Source records
****

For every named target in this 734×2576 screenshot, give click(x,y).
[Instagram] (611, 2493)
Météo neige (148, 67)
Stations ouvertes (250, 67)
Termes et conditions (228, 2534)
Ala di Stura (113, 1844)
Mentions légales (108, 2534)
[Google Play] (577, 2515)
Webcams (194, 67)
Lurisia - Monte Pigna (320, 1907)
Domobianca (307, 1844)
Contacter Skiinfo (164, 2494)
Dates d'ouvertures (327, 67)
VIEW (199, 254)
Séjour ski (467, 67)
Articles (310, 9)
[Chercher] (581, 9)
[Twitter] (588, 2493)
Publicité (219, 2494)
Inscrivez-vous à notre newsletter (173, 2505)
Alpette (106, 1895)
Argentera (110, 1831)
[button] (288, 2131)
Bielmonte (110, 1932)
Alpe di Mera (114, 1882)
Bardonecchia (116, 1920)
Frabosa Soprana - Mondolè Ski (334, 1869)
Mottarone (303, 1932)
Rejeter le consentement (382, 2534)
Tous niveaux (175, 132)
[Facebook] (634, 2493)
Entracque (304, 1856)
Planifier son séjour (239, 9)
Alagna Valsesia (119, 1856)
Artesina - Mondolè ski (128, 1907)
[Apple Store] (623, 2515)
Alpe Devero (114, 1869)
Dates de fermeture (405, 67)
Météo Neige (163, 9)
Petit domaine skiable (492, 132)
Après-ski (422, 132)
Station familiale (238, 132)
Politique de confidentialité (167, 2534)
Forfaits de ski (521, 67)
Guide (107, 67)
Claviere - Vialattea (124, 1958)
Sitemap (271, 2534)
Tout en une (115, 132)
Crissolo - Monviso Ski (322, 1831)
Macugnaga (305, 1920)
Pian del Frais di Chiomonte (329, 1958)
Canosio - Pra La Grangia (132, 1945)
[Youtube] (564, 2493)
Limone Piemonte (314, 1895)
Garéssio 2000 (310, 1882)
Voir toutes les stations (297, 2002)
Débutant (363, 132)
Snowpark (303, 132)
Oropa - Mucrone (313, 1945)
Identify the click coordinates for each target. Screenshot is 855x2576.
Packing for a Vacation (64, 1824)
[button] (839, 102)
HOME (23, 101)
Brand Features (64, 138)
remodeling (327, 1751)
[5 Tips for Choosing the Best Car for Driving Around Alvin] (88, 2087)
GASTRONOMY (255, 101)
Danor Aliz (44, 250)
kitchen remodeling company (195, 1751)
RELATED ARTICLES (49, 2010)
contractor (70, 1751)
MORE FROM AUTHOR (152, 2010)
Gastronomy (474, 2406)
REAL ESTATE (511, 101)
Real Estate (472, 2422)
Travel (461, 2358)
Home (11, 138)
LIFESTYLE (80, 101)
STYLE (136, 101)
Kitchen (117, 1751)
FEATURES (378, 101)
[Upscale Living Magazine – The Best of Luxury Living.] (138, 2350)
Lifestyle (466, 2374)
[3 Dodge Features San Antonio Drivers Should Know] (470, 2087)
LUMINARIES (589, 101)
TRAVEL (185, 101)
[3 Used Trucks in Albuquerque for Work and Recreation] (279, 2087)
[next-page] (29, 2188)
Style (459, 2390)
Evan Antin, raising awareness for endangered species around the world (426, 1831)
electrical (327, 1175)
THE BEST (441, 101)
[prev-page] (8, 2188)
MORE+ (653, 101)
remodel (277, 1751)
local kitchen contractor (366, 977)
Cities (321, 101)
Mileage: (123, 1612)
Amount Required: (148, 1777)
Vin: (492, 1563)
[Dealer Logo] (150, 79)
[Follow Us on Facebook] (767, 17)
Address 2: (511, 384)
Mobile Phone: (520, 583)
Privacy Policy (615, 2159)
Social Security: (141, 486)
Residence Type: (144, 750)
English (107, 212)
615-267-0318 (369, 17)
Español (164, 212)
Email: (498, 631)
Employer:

****

#### Exercise instructions
Only a number belongs in the answer: state how many lines of the entries above hold "Dates".

#### Task output
2